Problem:
Copy out the bar management tips word for word, from start to finish.
** Source text follows **
15. Pay Attention to Your Bar Tools and Equipment
Making the perfect drink is a skill and your bar should have all the right tools and equipment to set your bartenders up for success. Make sure you and your staff are familiar with all the essential bartending tools and how to use them. Some of the basic tools include jiggers for accurate measuring, shakers for creating mixed drinks, and bar spoons for drinks that are stirred rather than shaken.
16. Invest in Management Courses and Bartender Training
Even if you’ve been running a bar for a few years, it’s important to keep learning about the best practices for management and bartending. Taking a course lets you stay current with today’s trends, so you know what customers want and expect when they visit your bar.
17. Read Best Bar Management Books to Stay Informed
If you’re in bar management, you no doubt love the hospitality industry and thrive on operating a successful bar. But there’s always room for improvement and inspiration. There are numerous books written by managers, owners, and even chefs that are filled with tips and advice. Read about how to manage your own stress on nights where everything just seems to go wrong. Or find out how you can extend the philosophy of hospitality to every customer who enters your bar.
18. Prevent Theft
No bar manager wants to think about it, but theft is happening all the time – bartenders and servers over-pouring, stealing product, and giving away free drinks and food. Theft can significantly drive up your costs and lower your profits. Have procedures in place to prevent theft, such as regularly checking tabs and routinely reconciling cash drawers. Other methods to prevent theft include installing security cameras and investing in video recognition software that compares your security footage with your POS data.
Final Thoughts On Bar Management
You work hard to keep your bar running smoothly and efficiently. Knowing how to optimize your time and put policy and procedures into place for your employees can go a long way in making your job as a bar manager easier.
Using these 18 tips can drive up your sales and profits and increase your productivity, making your bar a success for you and your customers.
** End of Source text **
** Supplied records follows **
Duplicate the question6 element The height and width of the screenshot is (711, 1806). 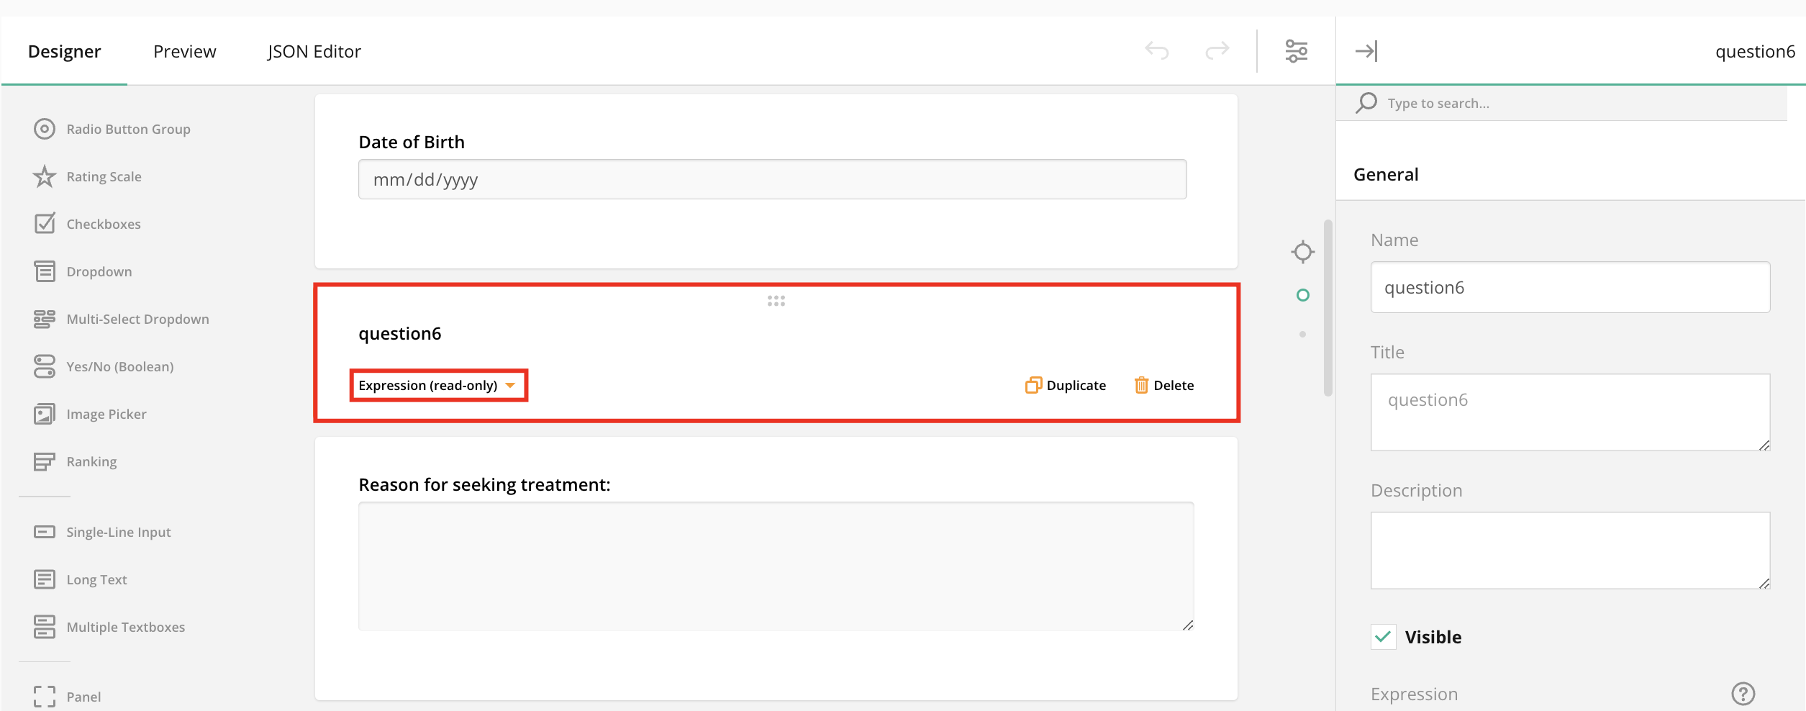pos(1066,386)
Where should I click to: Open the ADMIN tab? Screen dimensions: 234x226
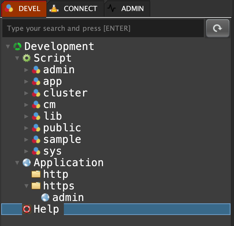click(x=127, y=9)
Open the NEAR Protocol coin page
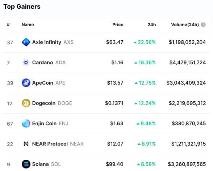This screenshot has width=213, height=171. click(58, 144)
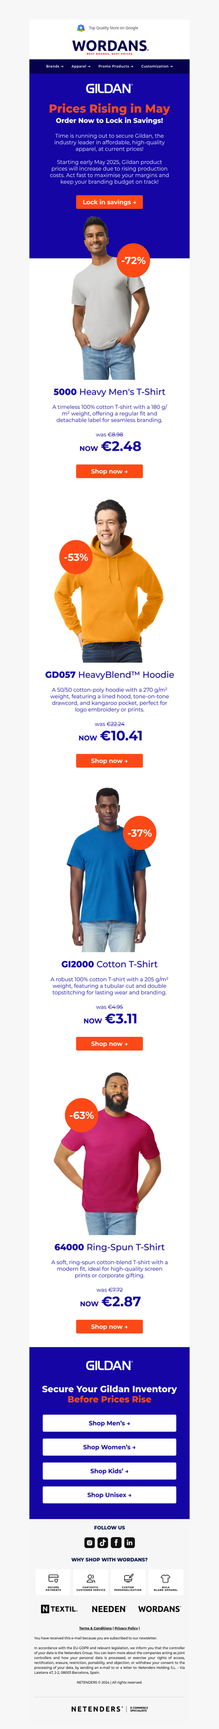Open the Privacy Policy link
This screenshot has width=219, height=1729.
(x=126, y=1628)
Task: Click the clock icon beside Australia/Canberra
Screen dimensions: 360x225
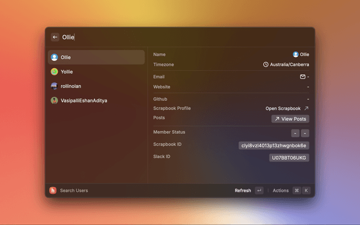Action: coord(266,65)
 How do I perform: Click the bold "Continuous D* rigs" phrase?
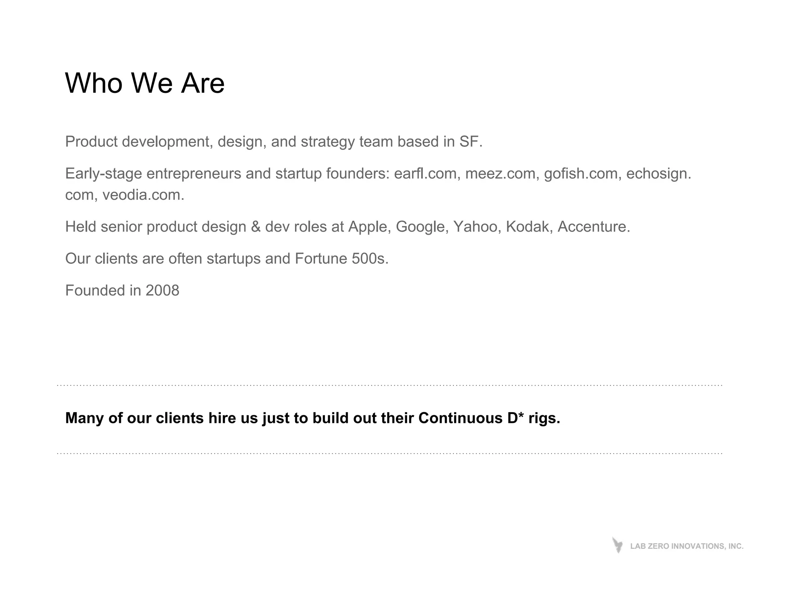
** End of Supplied records **
Final answer:
15. Pay Attention to Your Bar Tools and Equipment
Making the perfect drink is a skill and your bar should have all the right tools and equipment to set your bartenders up for success. Make sure you and your staff are familiar with all the essential bartending tools and how to use them. Some of the basic tools include jiggers for accurate measuring, shakers for creating mixed drinks, and bar spoons for drinks that are stirred rather than shaken.
16. Invest in Management Courses and Bartender Training
Even if you’ve been running a bar for a few years, it’s important to keep learning about the best practices for management and bartending. Taking a course lets you stay current with today’s trends, so you know what customers want and expect when they visit your bar.
17. Read Best Bar Management Books to Stay Informed
If you’re in bar management, you no doubt love the hospitality industry and thrive on operating a successful bar. But there’s always room for improvement and inspiration. There are numerous books written by managers, owners, and even chefs that are filled with tips and advice. Read about how to manage your own stress on nights where everything just seems to go wrong. Or find out how you can extend the philosophy of hospitality to every customer who enters your bar.
18. Prevent Theft
No bar manager wants to think about it, but theft is happening all the time – bartenders and servers over-pouring, stealing product, and giving away free drinks and food. Theft can significantly drive up your costs and lower your profits. Have procedures in place to prevent theft, such as regularly checking tabs and routinely reconciling cash drawers. Other methods to prevent theft include installing security cameras and investing in video recognition software that compares your security footage with your POS data.
Final Thoughts On Bar Management
You work hard to keep your bar running smoothly and efficiently. Knowing how to optimize your time and put policy and procedures into place for your employees can go a long way in making your job as a bar manager easier.
Using these 18 tips can drive up your sales and profits and increase your productivity, making your bar a success for you and your customers.